Geneva, (EFE) – The H5N1 avian influenza virus, with a high mortality rate in humans, although with limited infection rates for now, is spreading rapidly to continents such as the Americas due to factors such as climate change. On Wednesday, an expert from the World Health Organization (WHO).
“Climate change has affected the routes of migratory birds, and this has played a role in the unprecedented spread of H5N1 among animals,” Zhang Wenqing, head of the WHO global influenza prevention program, said at a press conference.
The expert emphasized that the 2.3.4.4b virus variant “emerged in 2020, crossed the Atlantic to North America in 2021 and reached South America in 2022,” with various outbreaks observed in recent years not only in birds, but also in birds. mammals.
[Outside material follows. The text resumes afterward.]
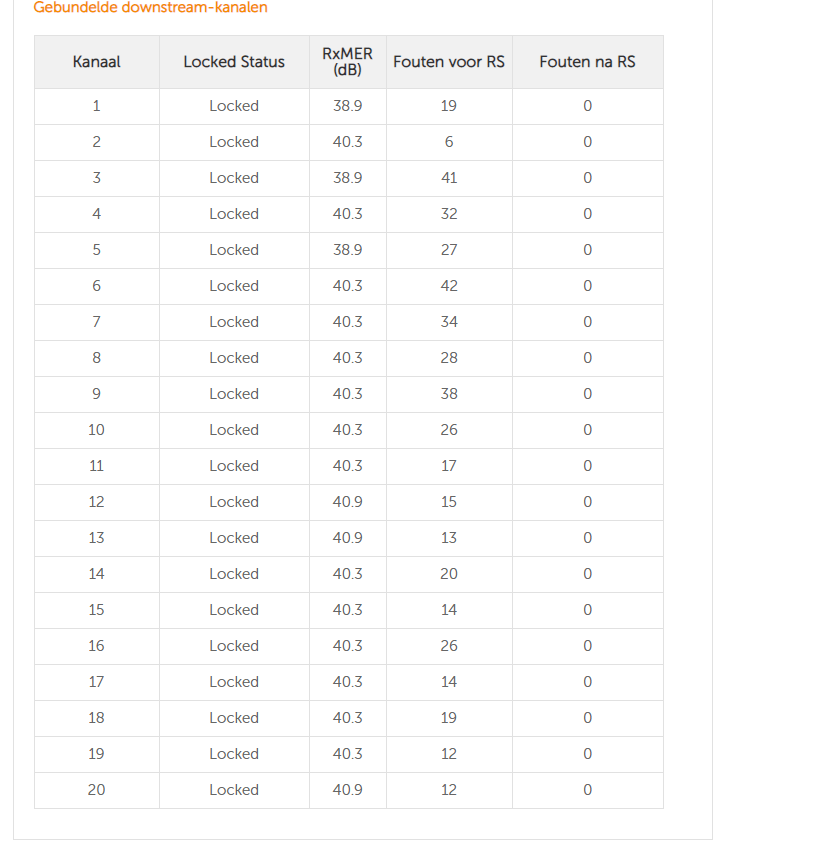Screen dimensions: 818x848
Task: Click the Kanaal column header
Action: click(96, 62)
The recent discovery of avian influenza outbreaks in cattle and goats in the United States, causing the first ever cow-to-human transmission recorded on a farm, has heightened the medical community’s concern about possible mutations of this virus, which WHO says has epidemic and pandemic potential. .
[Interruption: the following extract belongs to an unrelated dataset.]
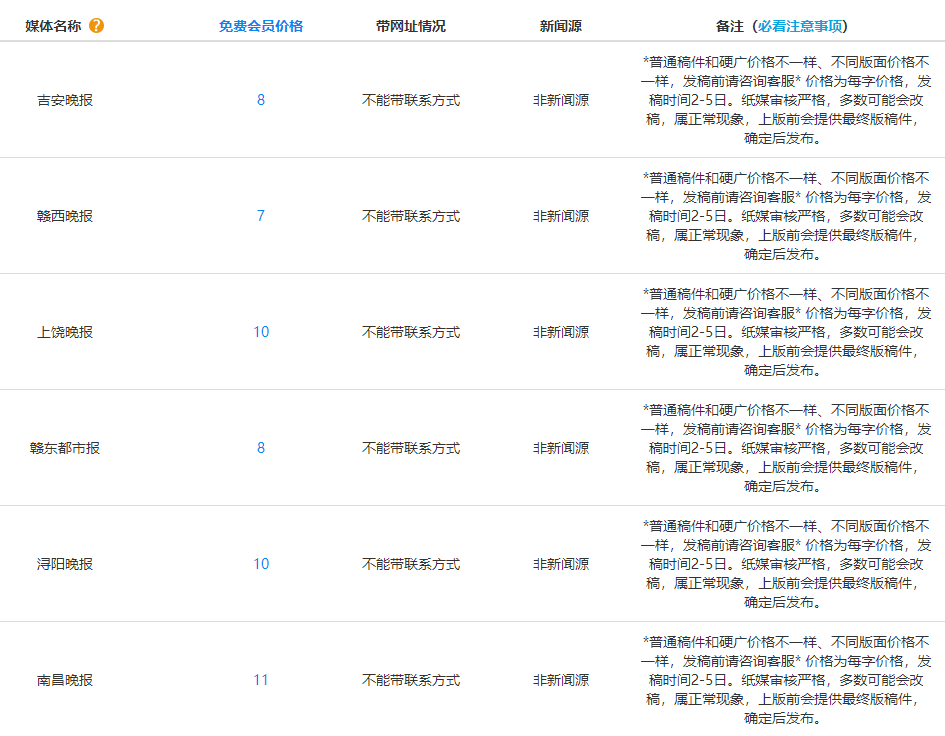
Task: Open the 赣东都市报 media entry
Action: 65,448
WHO’s head of emerging diseases and zoonoses, Maria Van Kerkhove, added that only 28 cases of bird flu have been identified in humans since 2021, but growing outbreaks in animals have forced the health agency to maintain a global surveillance system for seven years, as well as programs to develop possible vaccines.
“Although there is currently no transmission between people, we are concerned about the virus because we know that influenza can cause epidemics and pandemics, so we support this system,” said the person also in charge of the WHO response. against covid 19.
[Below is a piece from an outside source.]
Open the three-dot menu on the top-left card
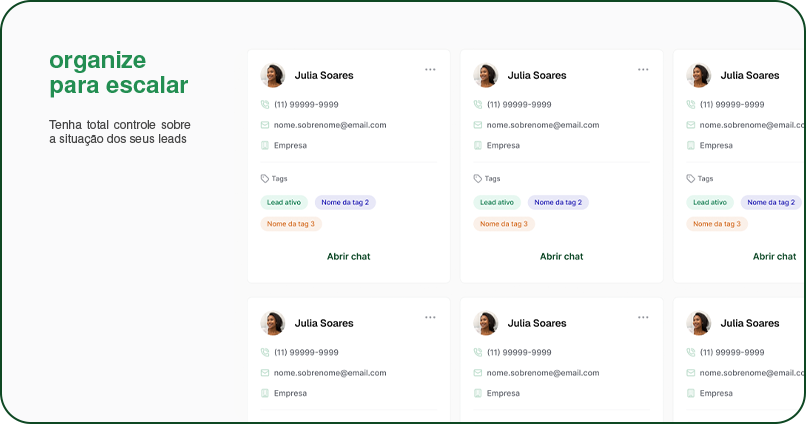The width and height of the screenshot is (806, 424). pyautogui.click(x=430, y=70)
The WHO said last week that the H5N1 virus had also been found in the milk of cattle and goats infected in outbreaks in the United States, so it insisted on maintaining food safety practices such as exclusive consumption of pasteurized dairy products. .
Given that millions of birds have become infected and died from the H5N1 virus over the past two decades, cases of the disease in humans remain rare (about 900 since 2003), although the high mortality rate that the disease currently has in humans is concerning as more half of the infections were fatal to the patient.
The WHO acknowledges an “exponential increase” in the number of infections in birds since 2020, and is also affecting more and more mammals, including seals, mink, sea lions, foxes and, in recent weeks, also cattle and goats.
“The detection in dairy cattle does not change our assessment of the risk, but it is worrying that this epizootic (epidemic among animals) occurred under our noses during the covid pandemic,” the expert emphasized.